§ **Task to complete**
Beginning with the first line, transcribe the entries below exactly through the line containing "Given: Focus the phone number field +375", inclusive.

--- Data for review Enclosed Below ---

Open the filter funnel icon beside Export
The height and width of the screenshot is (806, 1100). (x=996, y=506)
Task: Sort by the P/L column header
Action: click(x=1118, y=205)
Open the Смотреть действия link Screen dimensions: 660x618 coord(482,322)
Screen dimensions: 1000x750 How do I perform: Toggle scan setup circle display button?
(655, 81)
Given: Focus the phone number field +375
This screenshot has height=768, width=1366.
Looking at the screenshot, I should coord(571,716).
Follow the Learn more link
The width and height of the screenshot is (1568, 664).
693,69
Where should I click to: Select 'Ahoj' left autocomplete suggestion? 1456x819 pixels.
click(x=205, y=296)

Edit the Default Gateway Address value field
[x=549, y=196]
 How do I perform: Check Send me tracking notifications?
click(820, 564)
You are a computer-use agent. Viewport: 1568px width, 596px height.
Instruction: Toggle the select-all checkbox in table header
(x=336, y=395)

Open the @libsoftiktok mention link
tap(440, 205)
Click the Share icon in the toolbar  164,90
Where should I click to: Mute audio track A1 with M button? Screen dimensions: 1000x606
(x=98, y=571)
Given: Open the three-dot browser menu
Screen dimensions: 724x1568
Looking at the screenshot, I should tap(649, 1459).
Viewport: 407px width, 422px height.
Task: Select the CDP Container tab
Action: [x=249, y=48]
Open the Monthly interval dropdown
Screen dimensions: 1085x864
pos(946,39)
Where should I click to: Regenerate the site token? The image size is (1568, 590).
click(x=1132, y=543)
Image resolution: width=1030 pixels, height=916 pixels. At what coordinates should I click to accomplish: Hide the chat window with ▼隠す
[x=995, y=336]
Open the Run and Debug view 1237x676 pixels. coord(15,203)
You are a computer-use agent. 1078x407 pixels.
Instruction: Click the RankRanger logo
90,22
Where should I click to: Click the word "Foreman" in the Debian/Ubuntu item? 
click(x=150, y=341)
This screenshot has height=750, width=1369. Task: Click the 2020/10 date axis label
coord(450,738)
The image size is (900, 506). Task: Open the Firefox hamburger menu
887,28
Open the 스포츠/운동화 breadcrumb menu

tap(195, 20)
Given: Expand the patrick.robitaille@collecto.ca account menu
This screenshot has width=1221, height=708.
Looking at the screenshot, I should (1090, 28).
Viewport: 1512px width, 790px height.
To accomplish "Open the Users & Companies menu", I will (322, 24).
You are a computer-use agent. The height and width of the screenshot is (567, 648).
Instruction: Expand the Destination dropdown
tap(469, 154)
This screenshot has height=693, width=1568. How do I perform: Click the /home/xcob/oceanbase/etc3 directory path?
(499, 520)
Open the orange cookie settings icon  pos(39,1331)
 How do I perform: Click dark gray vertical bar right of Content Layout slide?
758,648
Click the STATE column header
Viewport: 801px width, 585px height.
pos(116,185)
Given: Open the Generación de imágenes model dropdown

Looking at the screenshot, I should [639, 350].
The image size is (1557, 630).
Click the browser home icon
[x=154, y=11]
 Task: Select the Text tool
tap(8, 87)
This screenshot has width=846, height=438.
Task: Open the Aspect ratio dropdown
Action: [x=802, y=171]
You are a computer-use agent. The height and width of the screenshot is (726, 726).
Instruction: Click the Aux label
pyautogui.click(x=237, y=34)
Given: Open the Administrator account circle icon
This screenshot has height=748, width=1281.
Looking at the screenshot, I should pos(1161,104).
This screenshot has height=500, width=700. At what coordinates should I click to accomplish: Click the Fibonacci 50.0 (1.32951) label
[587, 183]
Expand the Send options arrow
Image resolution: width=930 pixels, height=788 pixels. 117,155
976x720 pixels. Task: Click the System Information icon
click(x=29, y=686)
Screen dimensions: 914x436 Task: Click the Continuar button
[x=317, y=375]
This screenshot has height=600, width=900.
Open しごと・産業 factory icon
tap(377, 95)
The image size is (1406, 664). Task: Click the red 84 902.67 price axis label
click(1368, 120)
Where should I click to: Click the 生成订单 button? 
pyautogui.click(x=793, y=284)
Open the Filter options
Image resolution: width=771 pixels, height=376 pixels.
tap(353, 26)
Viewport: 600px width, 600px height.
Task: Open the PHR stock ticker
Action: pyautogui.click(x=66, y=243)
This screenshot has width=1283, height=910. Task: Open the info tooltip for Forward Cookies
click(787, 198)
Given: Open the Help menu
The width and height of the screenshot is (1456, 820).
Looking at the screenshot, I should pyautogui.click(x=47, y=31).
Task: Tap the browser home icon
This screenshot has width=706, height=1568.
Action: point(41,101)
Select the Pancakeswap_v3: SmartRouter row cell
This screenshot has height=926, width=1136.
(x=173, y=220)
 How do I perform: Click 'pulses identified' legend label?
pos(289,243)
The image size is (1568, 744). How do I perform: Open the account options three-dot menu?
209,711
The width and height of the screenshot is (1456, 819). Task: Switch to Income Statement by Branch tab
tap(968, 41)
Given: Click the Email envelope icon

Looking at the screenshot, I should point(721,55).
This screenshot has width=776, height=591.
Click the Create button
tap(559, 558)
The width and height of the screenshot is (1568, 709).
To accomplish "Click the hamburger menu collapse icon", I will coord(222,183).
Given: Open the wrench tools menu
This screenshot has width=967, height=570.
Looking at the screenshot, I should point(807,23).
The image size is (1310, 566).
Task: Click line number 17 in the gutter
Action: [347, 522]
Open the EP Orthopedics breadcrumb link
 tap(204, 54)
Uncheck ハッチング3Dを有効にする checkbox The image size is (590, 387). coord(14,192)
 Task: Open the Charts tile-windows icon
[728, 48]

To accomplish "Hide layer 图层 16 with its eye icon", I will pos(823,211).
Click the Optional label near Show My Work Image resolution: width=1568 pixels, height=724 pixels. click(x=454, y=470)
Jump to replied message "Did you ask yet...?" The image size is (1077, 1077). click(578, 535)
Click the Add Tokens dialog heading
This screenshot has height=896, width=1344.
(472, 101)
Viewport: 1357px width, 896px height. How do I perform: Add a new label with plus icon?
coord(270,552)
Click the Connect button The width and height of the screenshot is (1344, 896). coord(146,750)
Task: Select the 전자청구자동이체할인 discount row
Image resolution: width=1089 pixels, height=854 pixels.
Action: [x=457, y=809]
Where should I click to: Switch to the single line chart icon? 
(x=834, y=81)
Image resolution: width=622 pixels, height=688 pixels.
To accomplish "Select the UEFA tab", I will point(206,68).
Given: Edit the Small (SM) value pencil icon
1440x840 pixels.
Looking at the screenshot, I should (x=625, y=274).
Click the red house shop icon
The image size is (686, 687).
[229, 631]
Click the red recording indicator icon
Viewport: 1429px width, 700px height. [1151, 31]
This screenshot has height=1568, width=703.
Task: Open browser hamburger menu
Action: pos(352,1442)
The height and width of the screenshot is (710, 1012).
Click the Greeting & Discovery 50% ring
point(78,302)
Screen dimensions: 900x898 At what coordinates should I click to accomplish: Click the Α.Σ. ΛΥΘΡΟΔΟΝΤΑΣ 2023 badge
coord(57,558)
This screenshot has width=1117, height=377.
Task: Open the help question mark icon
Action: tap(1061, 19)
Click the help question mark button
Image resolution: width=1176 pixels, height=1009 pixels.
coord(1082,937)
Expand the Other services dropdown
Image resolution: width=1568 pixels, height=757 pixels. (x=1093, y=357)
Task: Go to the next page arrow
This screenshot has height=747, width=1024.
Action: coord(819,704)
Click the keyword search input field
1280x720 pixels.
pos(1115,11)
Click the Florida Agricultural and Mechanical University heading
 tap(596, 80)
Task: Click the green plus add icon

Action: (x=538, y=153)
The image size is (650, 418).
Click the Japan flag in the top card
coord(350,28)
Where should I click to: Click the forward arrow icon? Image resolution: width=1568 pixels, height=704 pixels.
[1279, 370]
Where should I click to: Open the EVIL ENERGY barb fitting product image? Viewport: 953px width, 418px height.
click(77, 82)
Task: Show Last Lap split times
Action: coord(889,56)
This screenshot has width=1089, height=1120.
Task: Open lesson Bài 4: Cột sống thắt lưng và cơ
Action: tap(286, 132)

--- End of Enclosed Data for review ---

§ **Task result**
Open the filter funnel icon beside Export
The height and width of the screenshot is (806, 1100). (x=996, y=506)
Task: Sort by the P/L column header
Action: click(x=1118, y=205)
Open the Смотреть действия link Screen dimensions: 660x618 coord(482,322)
Screen dimensions: 1000x750 How do I perform: Toggle scan setup circle display button?
(655, 81)
Given: Focus the phone number field +375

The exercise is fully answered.